Dad worked every day but it seemed he always had time for calling balls and strikes or making up silly games in the backyard. He was always able to some how manage things and make life look better than it really may have been. He was good at that! We didn't have much, but for me it seemed as if we lived like royalty. I had everything an eight-year-old boy could ask for. A yellow lab, boxer mix named Poochie, who was the smartest animal I've ever had the pleasure to spend time with. A big flat front yard just made for gaming. An even larger back yard, and just beyond it the woods. Acres and acres of untouched Georgia woods. It's as if they were planted there just for me. I was a bit of a wild child. I am the youngest of three children. My brother is three years older and my sister ten years older. She wasn't around much. It was the late sixties and she was the hippie type. She was pretty and had lots of friends to spend her time with. My brother and I looked similar but were about as much alike as a Fair and a stare. He was a thinker and I was a doer. While he was reading or studying, I was running through the woods with Poochie or swinging from tree top to tree top with my best friends Russell and Alan. We used to make a game of it. Climb a tree at the edge of the woods and sway it over to the closest tree by rocking it back and forth. Once you get close enough to the next tree, reach out and grab a limb, pull it toward you and move on to the next tree. If you came to a point, where you couldn't grab the other tree and had to climb down to get to it that was a point against you. We would try to make it all the way through the woods to the EZ Mart without ever touching the ground. About a half a mile or more I'd say. I can't recall now if anyone ever made it all the way without touching the ground but I like to think we did. The rules were who ever the most points against them, that loser had had to steal something from the EZ without being caught.

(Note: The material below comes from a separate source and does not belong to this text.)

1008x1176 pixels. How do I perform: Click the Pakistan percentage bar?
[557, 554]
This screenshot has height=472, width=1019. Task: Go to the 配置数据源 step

School was out for the summer. The three of us were collecting coke bottles for money. We had a pellet gun in mind. Our world then was a mix between Stand be Me, The Bad News Bears and To Kill a Mockingbird. By the way, everything that's soda is called a Coke here. You can ask someone, "Hey want a coke?" and the reply might be "yea get me a sprite, or I'll take a Fanta Grape." My favorite Coke that you can hardly find any more is Orange Crush, the one with the cork seal under the cap. I used to pull the cork off and chew on it. Don't ask me why because I don't know. Most likely, something I saw in a movie. There was a Coke machine in front of the laundry mat in our neighborhood. It had a thin door that opened to reveal the caps of the various chilled bottles. You would put in your 10 cent, yep 10 cent, open the door and pull out whatever Coke you wanted. Then another would fall into its place. "Chocolate Soldier" man I loved those things too. When we would camp out we'd sneak over to the laundry mat late at night with a bottle opener and straws. Open the door, pop the top, stick your wide-open mouth up to the bottle, and let it pour right in. Then suck out everything else with a straw. I guess one of the reasons I loved the chocolate soldier so much is because that chocolate stuff would stay at the bottom and I would suck out every morsel of it with the straw. Plus everything tastes better when it's free ya know. Like free dairy product. I tell you nothing tastes better than free dairy product by a warm fire. After raiding the Coke box in the middle of the night, we would wait until the wee hours of the morning and follow the milk truck. Doorstep by doorstep we would gather free dairy product. The milkman would leave it and we would remove it. Milk, eggs, butter, cheese and on special occasions, bacon! Take it all back to base camp and dive in like jackals on a fresh carcass. As I said, everything tastes better when it's stolen... I mean removed... I mean free...
A regular size coke bottle brought 3 cent. A large brought 5 cent and the wooden crates they used to stack them in brought 15 cent. FIFTEEN CENT! There were two grocery stores in our neighborhood. They would put the wooden crates behind the stores in fenced areas. The fences were about 8 feet tall with no top on them. We would simply remove the wooden crates from behind one store and return them for money to the other store. Then a few days later, we would do the same just opposite. Man people must have been dumb in those days. Considering we never got caught doing it. A kid could make a good living finding, stealing and returning bottles and crates on the weekends. You could find bottles everywhere. We would even stand around the barbershop, stores and gas stations trying to buy empty bottles form people for a penny. But most of the time they would just give them to us. We knew how to look pitiful and knew just what to say to get what we wanted.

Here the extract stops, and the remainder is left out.